START RECORDS FOR THIS TASK

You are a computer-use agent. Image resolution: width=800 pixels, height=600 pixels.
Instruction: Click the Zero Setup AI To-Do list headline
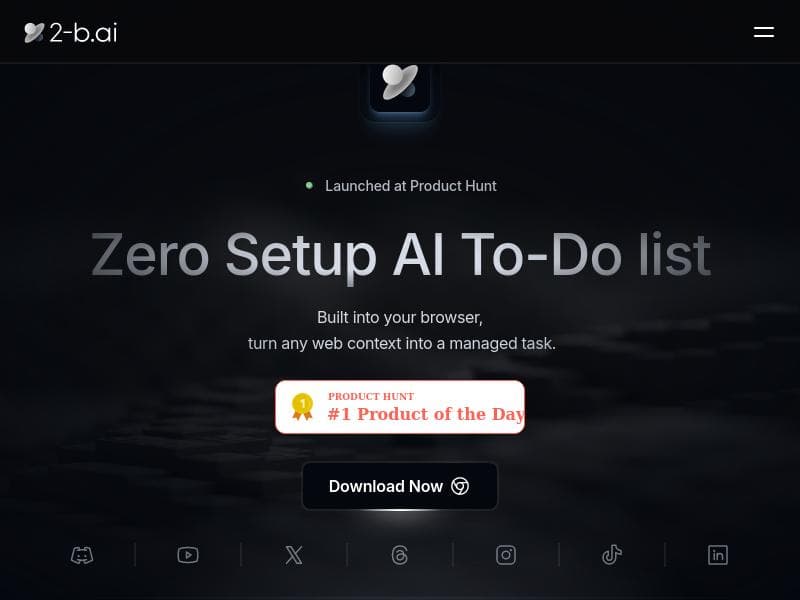tap(401, 255)
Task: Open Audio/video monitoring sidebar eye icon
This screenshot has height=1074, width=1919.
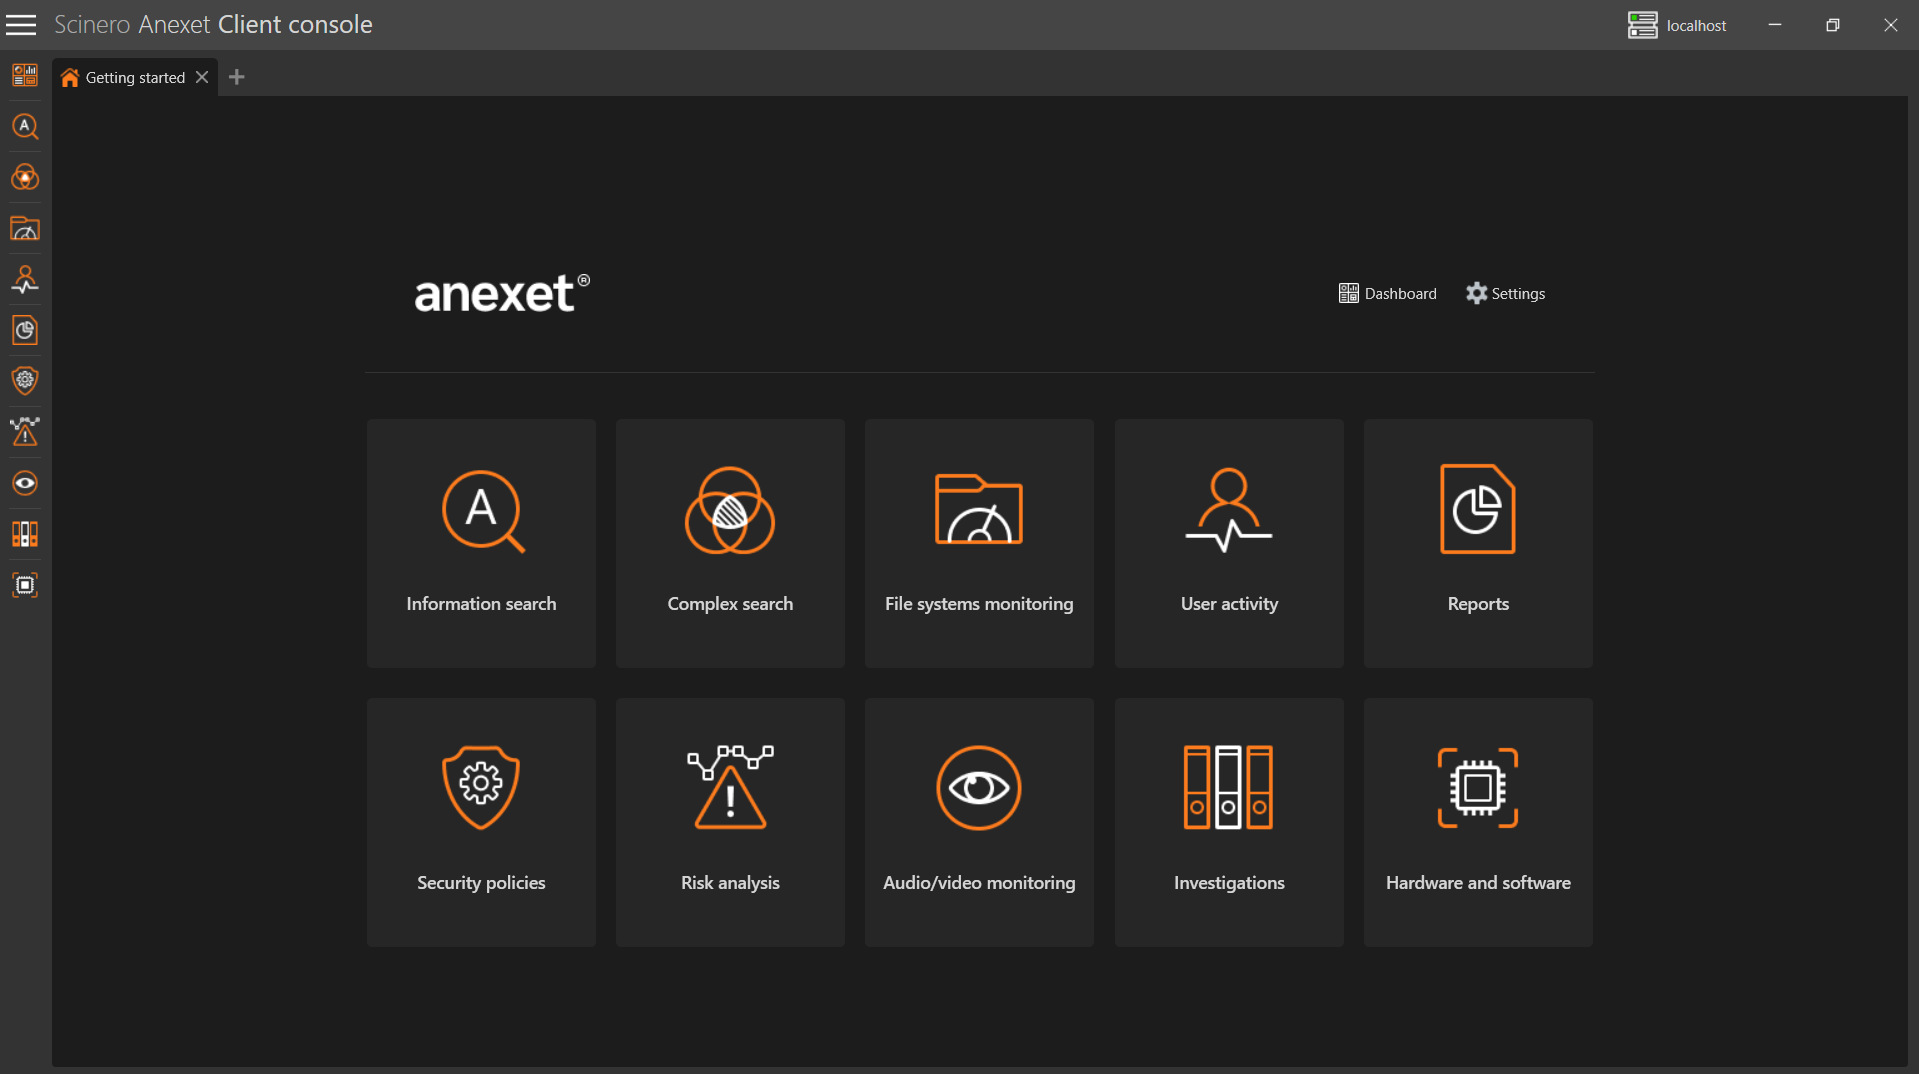Action: 25,483
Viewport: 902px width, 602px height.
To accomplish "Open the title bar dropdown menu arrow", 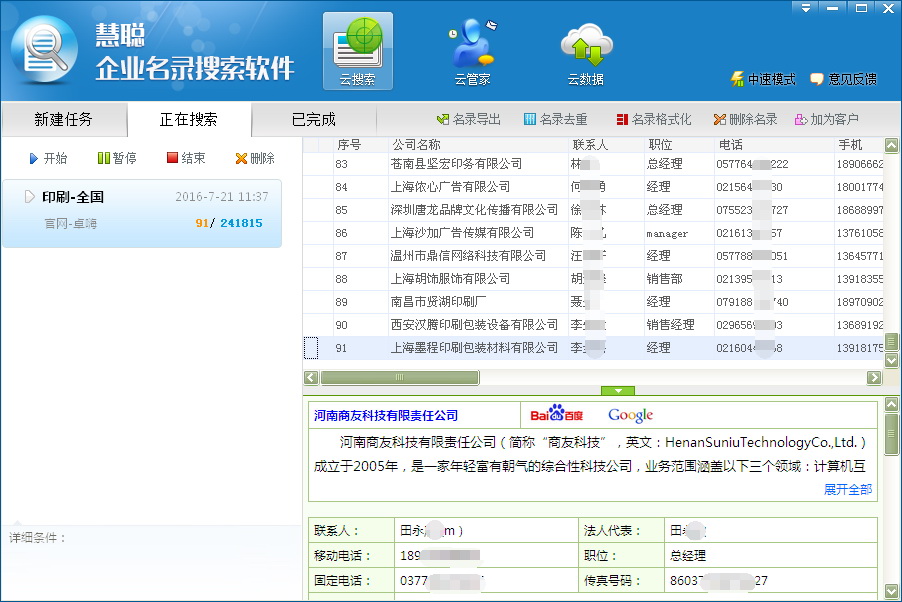I will click(x=805, y=7).
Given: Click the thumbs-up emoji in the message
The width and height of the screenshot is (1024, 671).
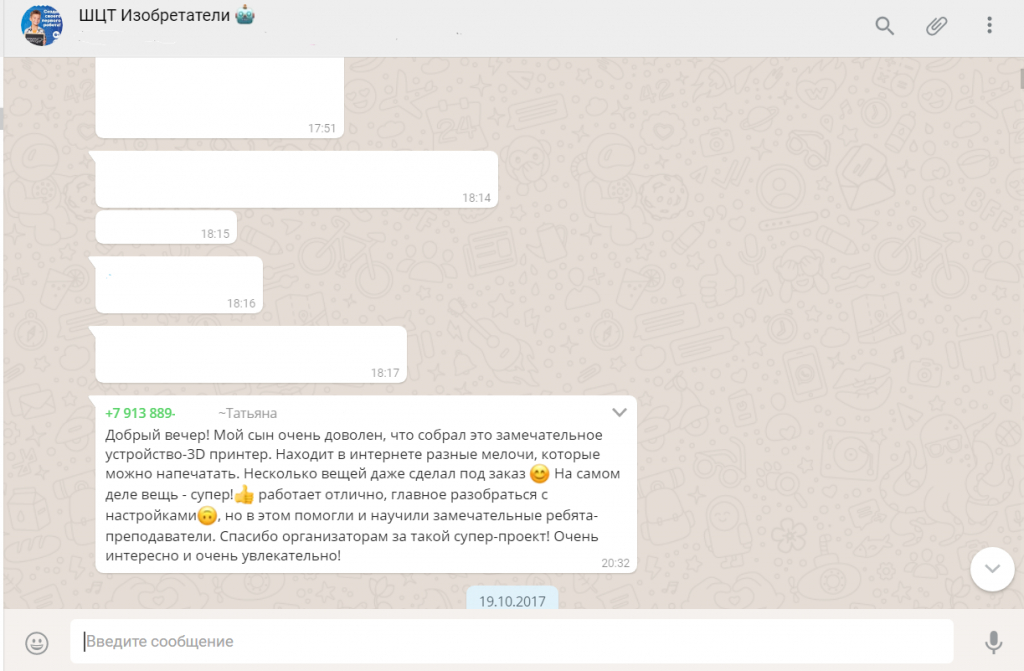Looking at the screenshot, I should [244, 494].
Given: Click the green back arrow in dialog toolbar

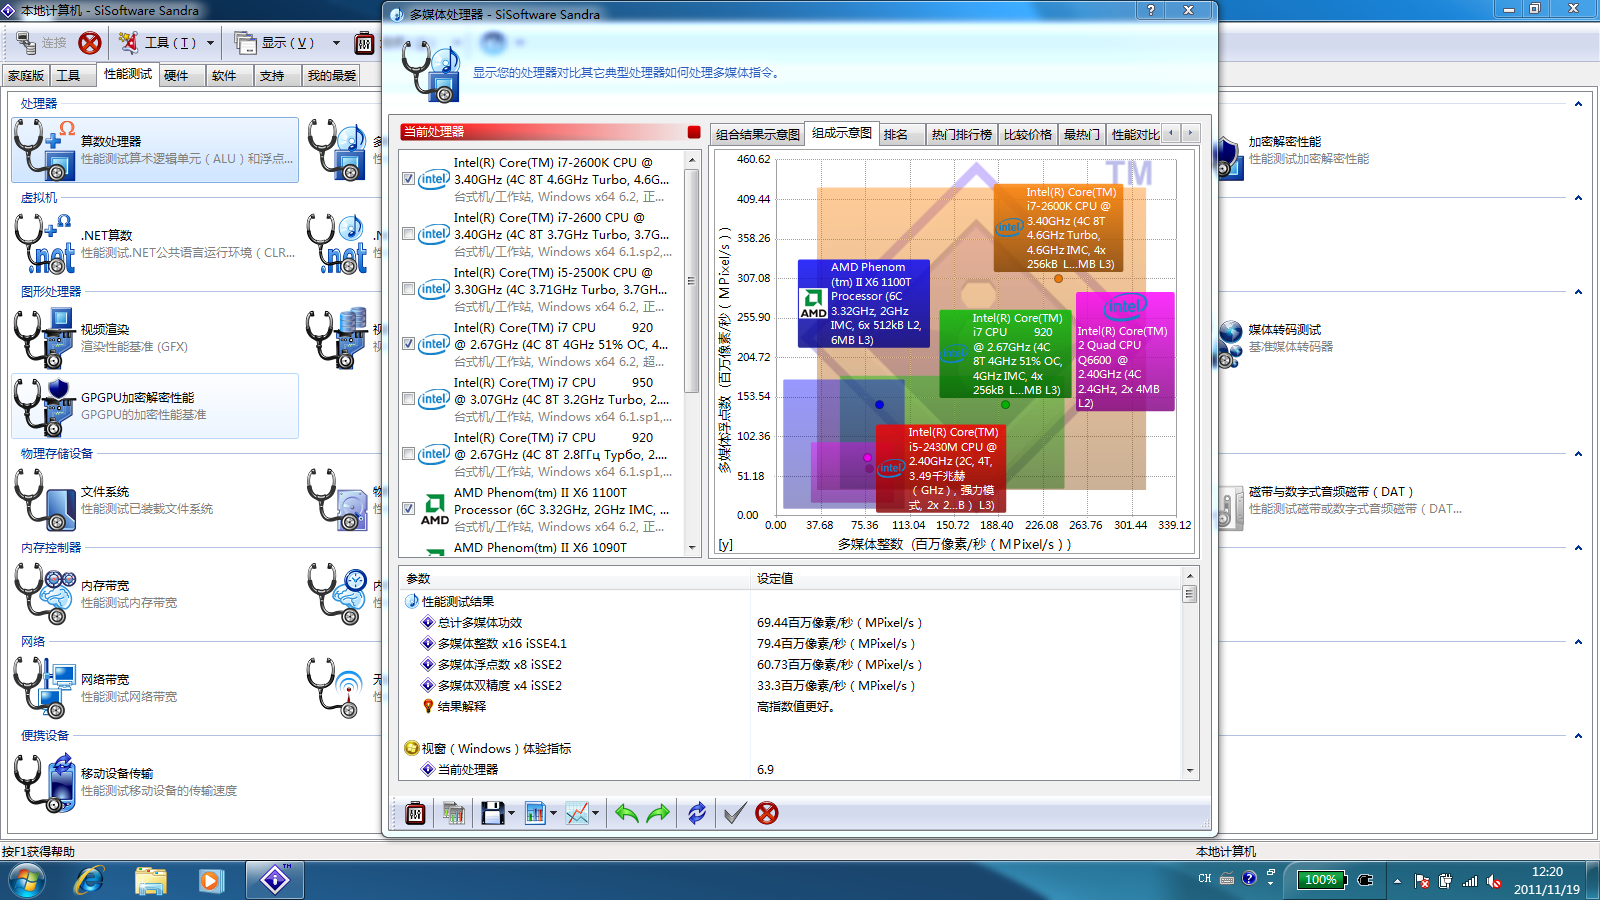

END RECORDS FOR THIS TASK

**DESCRIPTION OF THE TASK**:
Within the entries above, find every line where the string "Given" occurs, and copy it.

**RESULT**:
Given: Click the thumbs-up emoji in the message
Given: Click the green back arrow in dialog toolbar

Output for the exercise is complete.